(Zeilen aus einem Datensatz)
_ _ _ _ _

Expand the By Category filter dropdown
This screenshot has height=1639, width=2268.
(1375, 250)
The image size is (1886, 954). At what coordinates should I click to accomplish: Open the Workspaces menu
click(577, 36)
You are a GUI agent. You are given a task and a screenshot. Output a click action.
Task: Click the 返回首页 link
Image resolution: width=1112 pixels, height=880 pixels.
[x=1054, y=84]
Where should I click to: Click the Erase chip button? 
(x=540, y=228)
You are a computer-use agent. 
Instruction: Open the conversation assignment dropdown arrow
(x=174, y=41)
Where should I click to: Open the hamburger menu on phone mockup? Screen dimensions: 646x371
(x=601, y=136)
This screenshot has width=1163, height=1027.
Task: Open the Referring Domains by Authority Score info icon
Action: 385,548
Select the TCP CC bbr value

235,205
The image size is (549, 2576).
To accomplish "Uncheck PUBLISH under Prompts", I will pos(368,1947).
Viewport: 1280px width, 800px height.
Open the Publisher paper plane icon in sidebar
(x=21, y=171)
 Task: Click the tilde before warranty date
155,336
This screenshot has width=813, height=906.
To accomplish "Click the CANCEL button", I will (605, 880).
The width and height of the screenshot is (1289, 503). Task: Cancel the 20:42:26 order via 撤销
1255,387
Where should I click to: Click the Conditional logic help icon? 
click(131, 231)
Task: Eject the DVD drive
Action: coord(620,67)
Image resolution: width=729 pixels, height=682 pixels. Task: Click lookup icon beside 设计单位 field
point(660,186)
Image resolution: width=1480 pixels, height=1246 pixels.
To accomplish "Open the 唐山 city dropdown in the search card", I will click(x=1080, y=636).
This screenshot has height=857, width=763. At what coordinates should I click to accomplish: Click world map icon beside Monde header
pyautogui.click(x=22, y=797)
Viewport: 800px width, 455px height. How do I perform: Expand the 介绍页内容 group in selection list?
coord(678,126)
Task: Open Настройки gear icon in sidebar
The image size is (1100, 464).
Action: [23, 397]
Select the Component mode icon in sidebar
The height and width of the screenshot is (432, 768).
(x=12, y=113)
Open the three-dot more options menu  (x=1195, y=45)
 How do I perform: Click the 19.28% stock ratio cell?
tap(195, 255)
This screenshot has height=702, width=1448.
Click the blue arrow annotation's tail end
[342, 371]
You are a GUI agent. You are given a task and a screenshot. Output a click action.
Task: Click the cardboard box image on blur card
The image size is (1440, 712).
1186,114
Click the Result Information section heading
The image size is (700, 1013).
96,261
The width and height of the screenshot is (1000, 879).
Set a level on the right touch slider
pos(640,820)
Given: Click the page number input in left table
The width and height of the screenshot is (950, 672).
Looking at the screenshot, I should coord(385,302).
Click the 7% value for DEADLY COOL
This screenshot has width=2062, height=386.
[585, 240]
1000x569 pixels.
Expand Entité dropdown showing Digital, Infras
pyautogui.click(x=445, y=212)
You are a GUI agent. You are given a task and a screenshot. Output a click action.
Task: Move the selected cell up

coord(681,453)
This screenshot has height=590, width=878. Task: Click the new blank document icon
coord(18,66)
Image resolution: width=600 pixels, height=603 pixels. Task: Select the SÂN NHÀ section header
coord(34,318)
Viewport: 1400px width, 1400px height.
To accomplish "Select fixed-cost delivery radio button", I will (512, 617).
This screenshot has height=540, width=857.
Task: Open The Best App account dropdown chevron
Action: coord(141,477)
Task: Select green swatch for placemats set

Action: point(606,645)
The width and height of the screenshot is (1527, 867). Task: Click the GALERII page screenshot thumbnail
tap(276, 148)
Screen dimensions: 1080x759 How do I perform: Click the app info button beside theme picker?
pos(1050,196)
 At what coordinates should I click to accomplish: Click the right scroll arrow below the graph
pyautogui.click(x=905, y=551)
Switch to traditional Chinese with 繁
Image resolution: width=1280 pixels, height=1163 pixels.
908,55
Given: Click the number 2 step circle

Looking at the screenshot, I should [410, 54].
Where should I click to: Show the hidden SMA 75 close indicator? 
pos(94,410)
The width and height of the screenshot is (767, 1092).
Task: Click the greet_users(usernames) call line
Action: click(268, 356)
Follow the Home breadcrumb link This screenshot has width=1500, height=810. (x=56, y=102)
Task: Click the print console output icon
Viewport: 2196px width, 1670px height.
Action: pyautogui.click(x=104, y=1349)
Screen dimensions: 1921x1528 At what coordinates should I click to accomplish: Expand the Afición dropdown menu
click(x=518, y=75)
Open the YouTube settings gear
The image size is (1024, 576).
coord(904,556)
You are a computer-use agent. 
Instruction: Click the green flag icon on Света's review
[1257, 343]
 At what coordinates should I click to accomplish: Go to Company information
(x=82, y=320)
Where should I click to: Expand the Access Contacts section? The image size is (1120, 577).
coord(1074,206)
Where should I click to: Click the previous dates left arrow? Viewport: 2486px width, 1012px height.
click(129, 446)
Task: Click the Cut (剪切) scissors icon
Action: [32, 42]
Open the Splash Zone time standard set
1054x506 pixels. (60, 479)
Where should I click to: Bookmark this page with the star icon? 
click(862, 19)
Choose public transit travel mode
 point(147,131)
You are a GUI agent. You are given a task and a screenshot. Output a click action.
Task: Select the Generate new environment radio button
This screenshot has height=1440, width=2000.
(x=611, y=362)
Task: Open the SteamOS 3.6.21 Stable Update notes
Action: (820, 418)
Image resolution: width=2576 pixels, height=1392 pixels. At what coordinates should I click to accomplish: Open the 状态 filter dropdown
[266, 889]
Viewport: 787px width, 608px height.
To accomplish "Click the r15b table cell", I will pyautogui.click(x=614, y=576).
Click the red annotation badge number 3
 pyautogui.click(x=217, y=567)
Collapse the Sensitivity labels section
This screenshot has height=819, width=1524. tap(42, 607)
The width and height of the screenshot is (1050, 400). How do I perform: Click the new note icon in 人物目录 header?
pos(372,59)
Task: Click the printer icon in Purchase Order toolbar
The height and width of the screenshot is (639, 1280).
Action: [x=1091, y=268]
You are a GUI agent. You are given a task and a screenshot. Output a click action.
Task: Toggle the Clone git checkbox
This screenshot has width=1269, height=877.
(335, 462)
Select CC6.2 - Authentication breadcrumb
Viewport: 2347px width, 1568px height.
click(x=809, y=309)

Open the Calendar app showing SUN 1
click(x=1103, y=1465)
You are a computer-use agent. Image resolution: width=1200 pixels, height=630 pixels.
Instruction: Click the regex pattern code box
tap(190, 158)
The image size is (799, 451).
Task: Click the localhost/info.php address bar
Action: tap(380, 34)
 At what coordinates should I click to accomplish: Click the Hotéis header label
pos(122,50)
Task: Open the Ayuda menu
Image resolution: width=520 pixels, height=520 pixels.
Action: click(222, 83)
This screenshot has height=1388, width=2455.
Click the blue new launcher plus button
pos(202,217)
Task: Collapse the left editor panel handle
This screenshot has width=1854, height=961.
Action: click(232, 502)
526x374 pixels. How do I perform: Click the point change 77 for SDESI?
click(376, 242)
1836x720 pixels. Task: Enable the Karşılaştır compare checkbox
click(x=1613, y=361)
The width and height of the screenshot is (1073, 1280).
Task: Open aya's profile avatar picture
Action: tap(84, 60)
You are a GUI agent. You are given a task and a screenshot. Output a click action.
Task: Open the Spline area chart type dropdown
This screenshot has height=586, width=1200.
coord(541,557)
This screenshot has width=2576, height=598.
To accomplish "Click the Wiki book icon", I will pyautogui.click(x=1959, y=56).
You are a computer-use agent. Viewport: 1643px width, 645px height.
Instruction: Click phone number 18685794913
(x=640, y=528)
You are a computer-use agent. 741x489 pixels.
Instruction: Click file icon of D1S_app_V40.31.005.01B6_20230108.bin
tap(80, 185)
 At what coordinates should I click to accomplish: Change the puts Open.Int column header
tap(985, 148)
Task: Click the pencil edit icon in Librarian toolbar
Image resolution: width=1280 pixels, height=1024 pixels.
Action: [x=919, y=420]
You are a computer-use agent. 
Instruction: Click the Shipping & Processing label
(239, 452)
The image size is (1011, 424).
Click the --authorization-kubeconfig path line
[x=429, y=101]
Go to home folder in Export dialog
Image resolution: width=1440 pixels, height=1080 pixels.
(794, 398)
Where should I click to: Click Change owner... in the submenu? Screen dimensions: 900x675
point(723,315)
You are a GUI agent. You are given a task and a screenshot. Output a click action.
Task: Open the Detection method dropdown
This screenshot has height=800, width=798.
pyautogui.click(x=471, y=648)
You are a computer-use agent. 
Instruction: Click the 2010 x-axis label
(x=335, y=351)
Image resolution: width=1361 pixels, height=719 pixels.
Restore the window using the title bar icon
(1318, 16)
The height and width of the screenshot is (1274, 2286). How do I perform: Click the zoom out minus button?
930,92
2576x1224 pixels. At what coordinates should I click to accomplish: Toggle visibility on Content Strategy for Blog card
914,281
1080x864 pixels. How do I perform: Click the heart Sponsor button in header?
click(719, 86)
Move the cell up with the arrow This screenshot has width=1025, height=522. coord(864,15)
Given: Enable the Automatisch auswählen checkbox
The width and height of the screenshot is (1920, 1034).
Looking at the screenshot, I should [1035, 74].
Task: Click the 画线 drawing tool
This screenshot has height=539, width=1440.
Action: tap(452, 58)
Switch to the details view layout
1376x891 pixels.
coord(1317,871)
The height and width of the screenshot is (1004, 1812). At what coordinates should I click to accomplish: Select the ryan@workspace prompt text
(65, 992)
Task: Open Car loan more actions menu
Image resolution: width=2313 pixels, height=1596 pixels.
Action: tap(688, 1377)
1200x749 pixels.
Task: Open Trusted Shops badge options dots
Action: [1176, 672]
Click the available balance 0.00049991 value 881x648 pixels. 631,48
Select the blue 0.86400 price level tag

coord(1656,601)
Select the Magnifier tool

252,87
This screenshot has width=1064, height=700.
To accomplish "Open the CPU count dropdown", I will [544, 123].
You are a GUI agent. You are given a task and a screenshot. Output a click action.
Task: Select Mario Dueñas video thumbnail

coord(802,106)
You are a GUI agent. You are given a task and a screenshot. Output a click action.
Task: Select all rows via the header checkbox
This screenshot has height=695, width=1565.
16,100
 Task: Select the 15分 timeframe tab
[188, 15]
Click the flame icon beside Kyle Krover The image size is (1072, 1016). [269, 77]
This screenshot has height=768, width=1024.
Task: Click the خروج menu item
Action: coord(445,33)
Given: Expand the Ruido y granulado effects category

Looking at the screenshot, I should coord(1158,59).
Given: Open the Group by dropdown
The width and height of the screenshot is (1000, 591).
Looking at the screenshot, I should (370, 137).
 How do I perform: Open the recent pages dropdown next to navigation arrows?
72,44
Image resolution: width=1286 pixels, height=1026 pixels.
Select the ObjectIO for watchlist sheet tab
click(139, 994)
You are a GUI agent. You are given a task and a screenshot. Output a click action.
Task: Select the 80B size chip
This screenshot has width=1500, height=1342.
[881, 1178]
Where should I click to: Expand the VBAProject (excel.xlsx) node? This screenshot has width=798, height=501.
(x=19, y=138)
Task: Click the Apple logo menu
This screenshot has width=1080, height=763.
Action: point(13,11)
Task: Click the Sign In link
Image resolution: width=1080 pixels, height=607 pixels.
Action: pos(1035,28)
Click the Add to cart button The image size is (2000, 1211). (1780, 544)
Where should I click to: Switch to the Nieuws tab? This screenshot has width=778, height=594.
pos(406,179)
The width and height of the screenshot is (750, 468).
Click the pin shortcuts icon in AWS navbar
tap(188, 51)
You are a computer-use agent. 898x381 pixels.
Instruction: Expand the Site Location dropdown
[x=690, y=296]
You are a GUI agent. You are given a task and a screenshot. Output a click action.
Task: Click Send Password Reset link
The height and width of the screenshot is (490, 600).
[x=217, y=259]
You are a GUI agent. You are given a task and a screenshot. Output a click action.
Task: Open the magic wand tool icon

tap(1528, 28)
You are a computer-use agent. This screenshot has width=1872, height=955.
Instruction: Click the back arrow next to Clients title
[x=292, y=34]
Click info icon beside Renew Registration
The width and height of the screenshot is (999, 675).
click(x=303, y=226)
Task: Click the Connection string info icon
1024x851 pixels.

_ _ _ _ _

Aufgabenbeschreibung ->
Schreibe die Zeilen unverändert ab, beginnend mit der Zeile, die „The width and height of the screenshot is (1527, 867).“ enthält, bis einschließlich der Zeile, die „pos(1050,196)“ enthält.

Lösung der Aufgabe ->
The width and height of the screenshot is (1527, 867). Task: Click the GALERII page screenshot thumbnail
tap(276, 148)
Screen dimensions: 1080x759 How do I perform: Click the app info button beside theme picker?
pos(1050,196)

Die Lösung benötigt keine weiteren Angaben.